One of these research studies, conducted at Johns Hopkins School of Medicine, studied 639 volunteers ages 36 to 90, for a period of 16 years. The data showed that 58 study volunteers – 9 percent of the total – had developed dementia and 37 – 6 percent – had developed Alzheimer’s. Investigators found that for every 10 decibels of hearing loss, the individuals’ odds of developing dementia increased by 20%; the greater the hearing loss, the greater their risk of dementia.

A different study of 1,984 people, also 16 years long, demonstrated comparable results connecting hearing loss and dementia. In this second study, investigators also found degradation of cognitive functions among the hearing-impaired over the course of the study. The hearing-impaired experienced loss of thinking capacity and memory 40% faster than those with normal hearing. In each of the two studies, a far more dismal finding was that this relationship was not reduced by using hearing aids.

Several hypotheses have been suggested to explain this apparent connection between hearing loss and loss of cognitive performance. One hypothesis is associated with the question at the start of this article, and has been given the name cognitive overload. Some researchers suspect that if you are hearing-impaired, your brain tires itself out so much just trying to hear that it has a reduced capacity to understand what is being said. Sustaining a two-way dialogue requires understanding. An absence of understanding causes interactions to break down and might lead to social isolation.
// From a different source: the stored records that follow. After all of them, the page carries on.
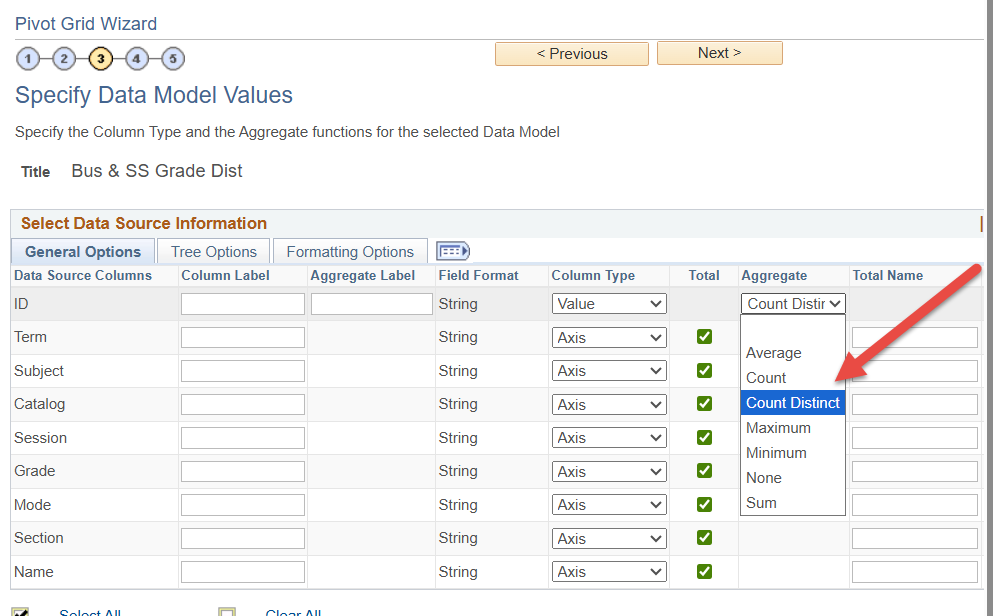
Task: Open the Formatting Options tab
Action: click(x=350, y=252)
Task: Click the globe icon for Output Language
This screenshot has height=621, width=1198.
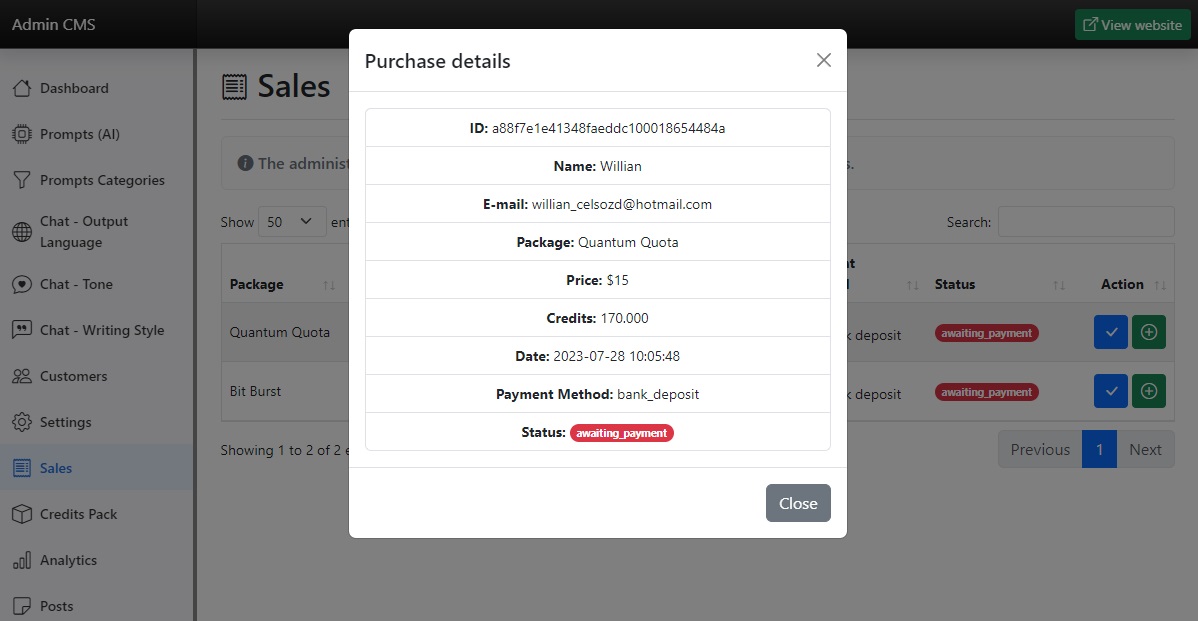Action: pyautogui.click(x=21, y=232)
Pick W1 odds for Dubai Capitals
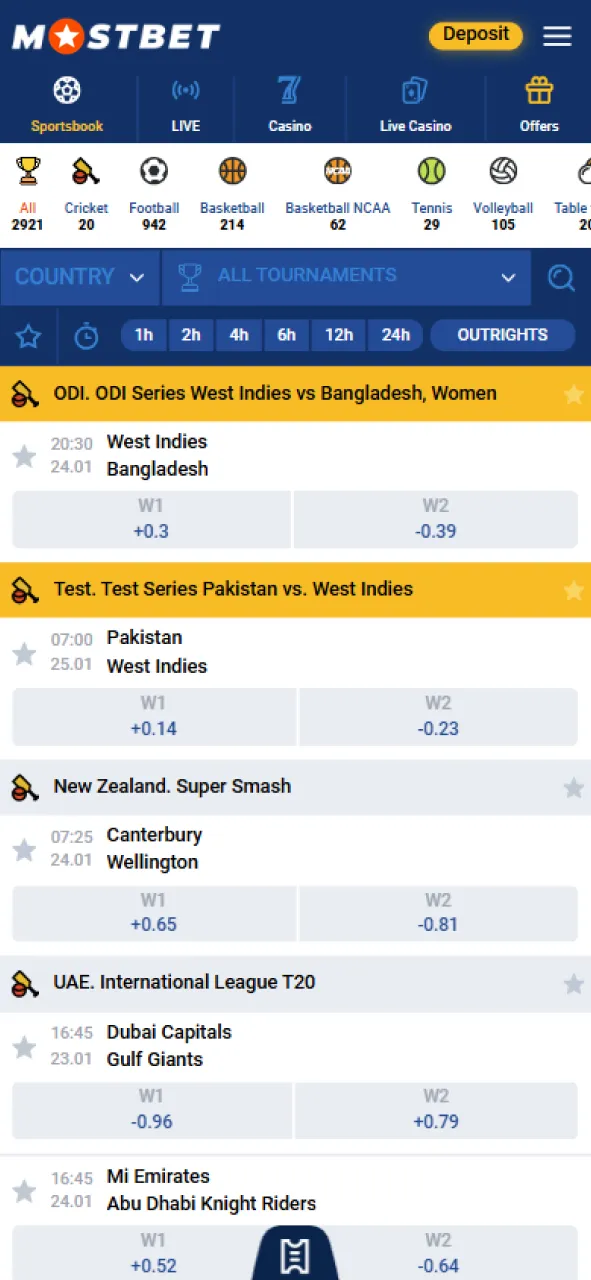This screenshot has height=1280, width=591. click(x=152, y=1109)
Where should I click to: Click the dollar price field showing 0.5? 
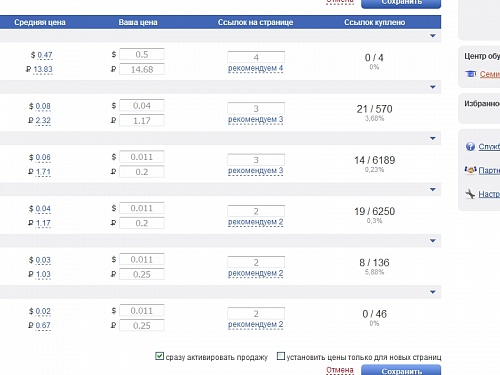click(x=142, y=54)
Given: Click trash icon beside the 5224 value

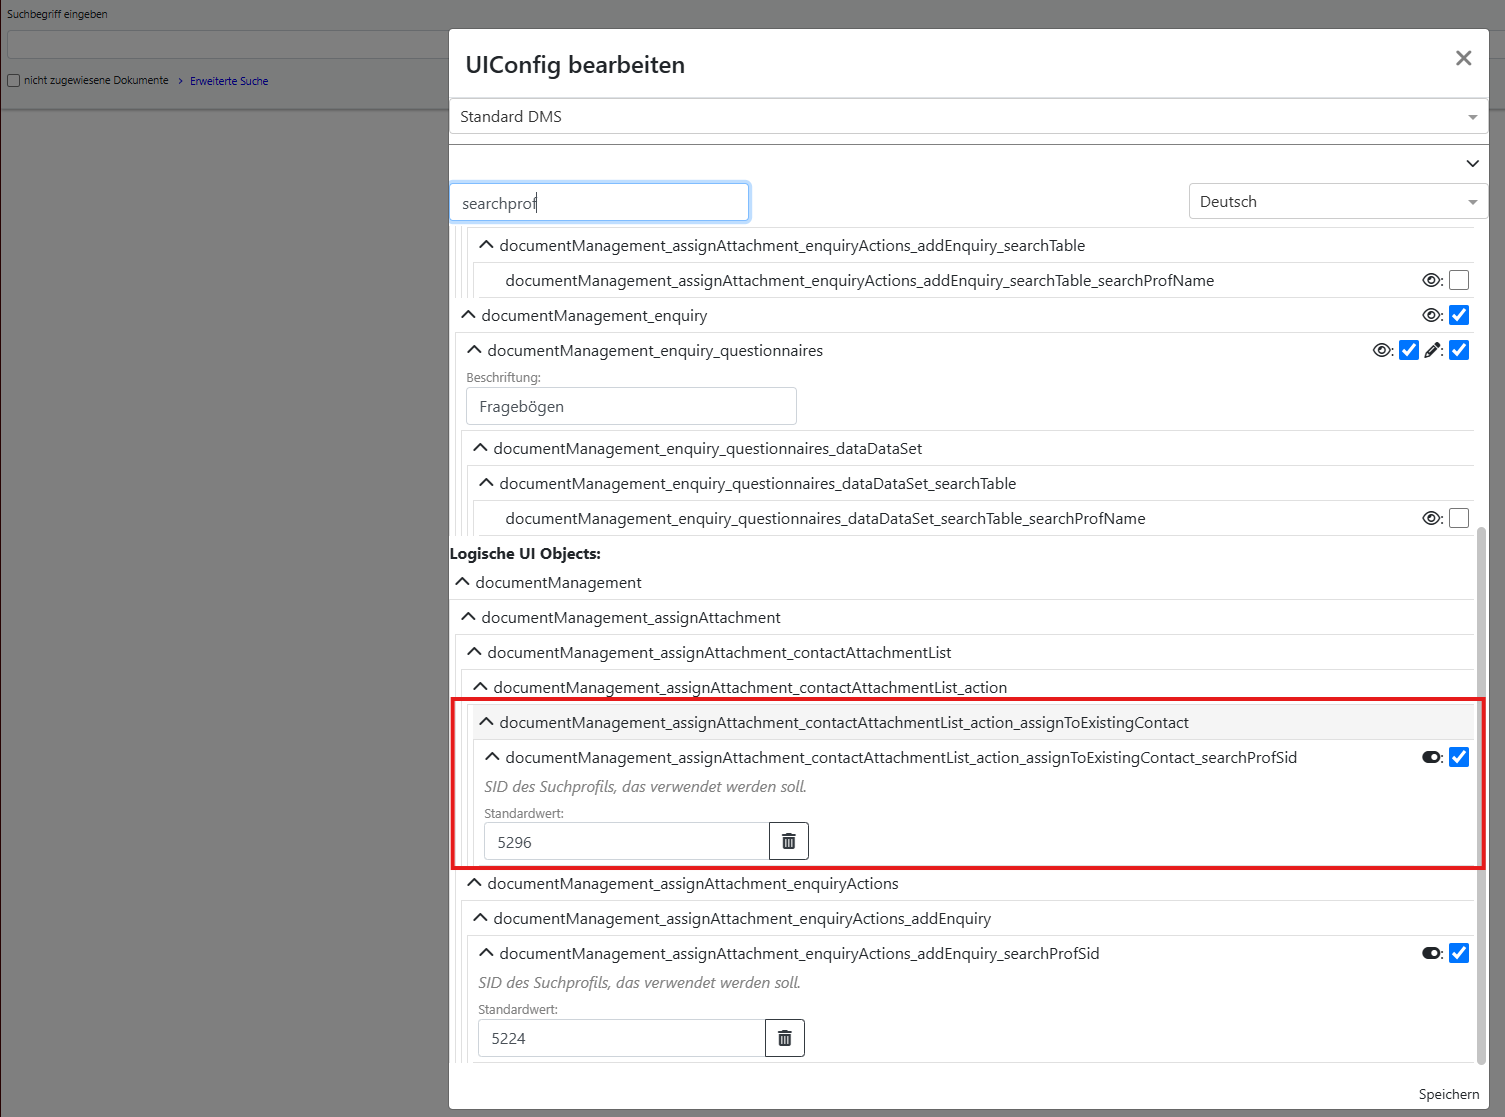Looking at the screenshot, I should coord(784,1038).
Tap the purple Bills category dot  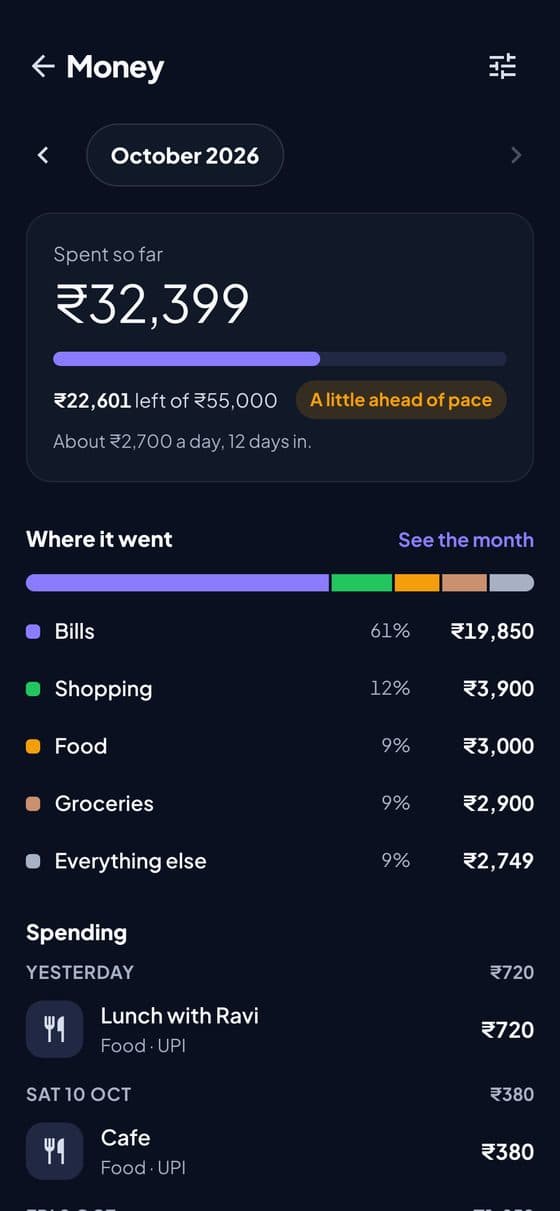(x=33, y=632)
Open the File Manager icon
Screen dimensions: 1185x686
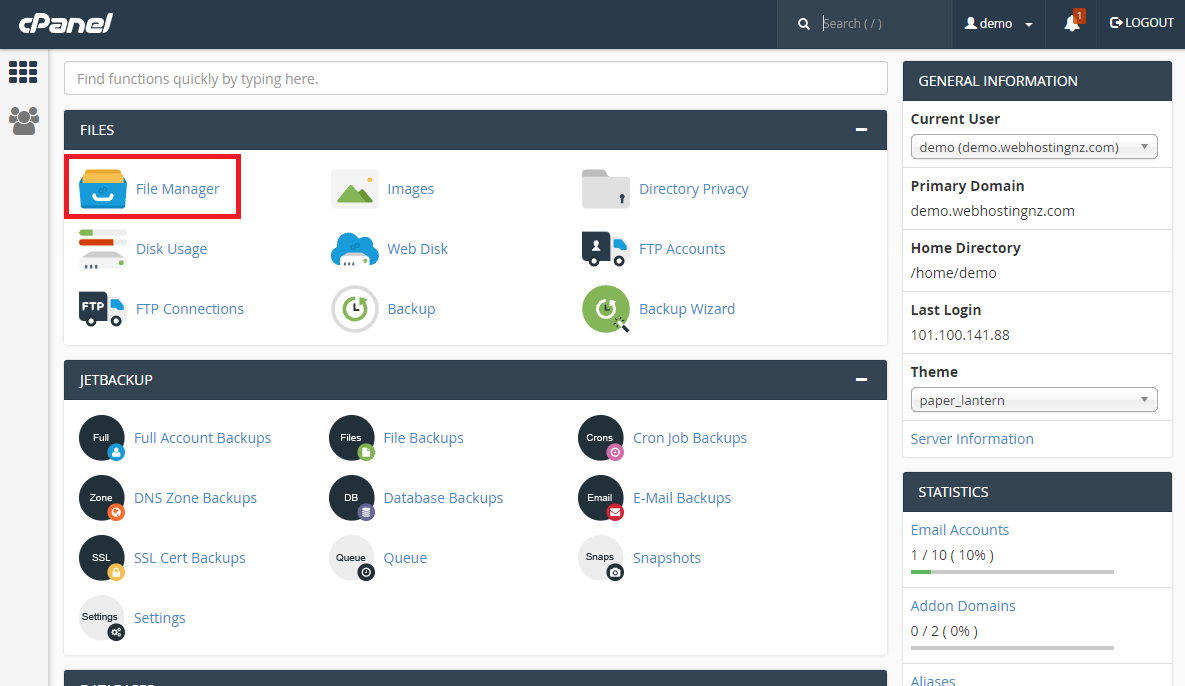click(x=103, y=188)
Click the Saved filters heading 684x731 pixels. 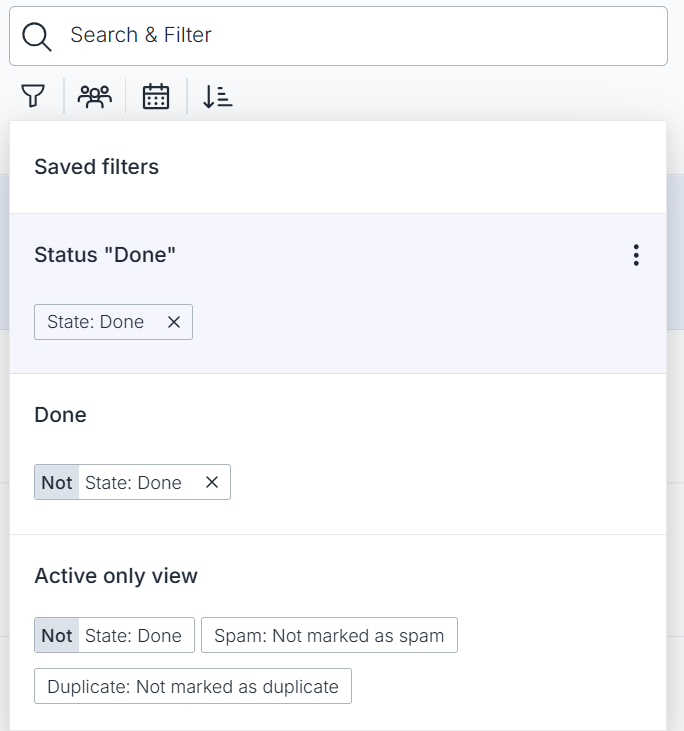coord(97,166)
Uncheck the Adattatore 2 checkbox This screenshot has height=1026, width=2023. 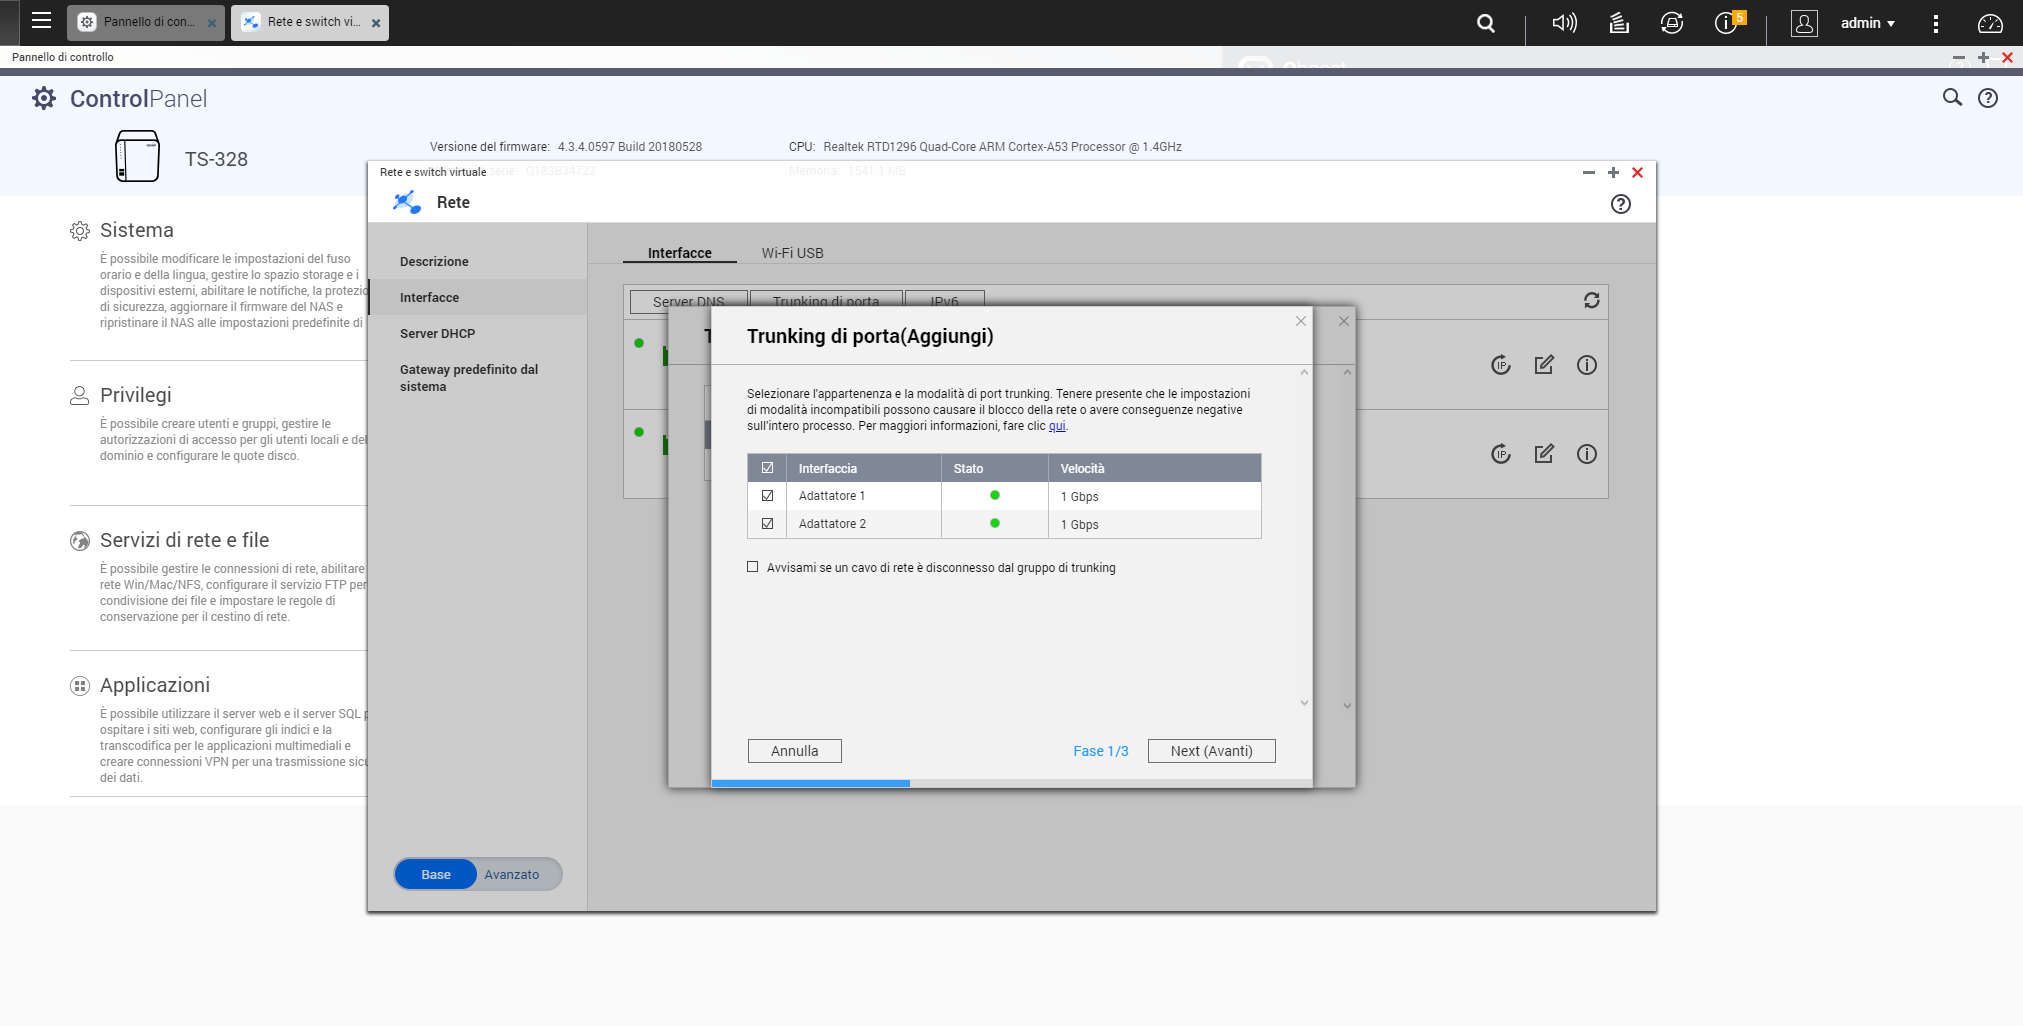(x=768, y=524)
Another idea is that neither hearing loss nor dementia cause the other, but that they are both linked to an as-yet-undiscovered disease mechanism – possibly vascular, possibly genetic, possibly environmental – that causes both.

Despite the fact that these study results are a little dismaying, there is hope that comes from them. If you wear hearing aids, visit your audiologist on a regular basis to keep them fitted, adjusted, and programmed correctly, so that you’re not straining to hear. If you do not have to work so hard to hear, you have greater cognitive capacity to understand what is being said, and remember it. Also, if the two symptoms are connected, early detection of hearing impairment may at some point lead to interventions that could delay dementia.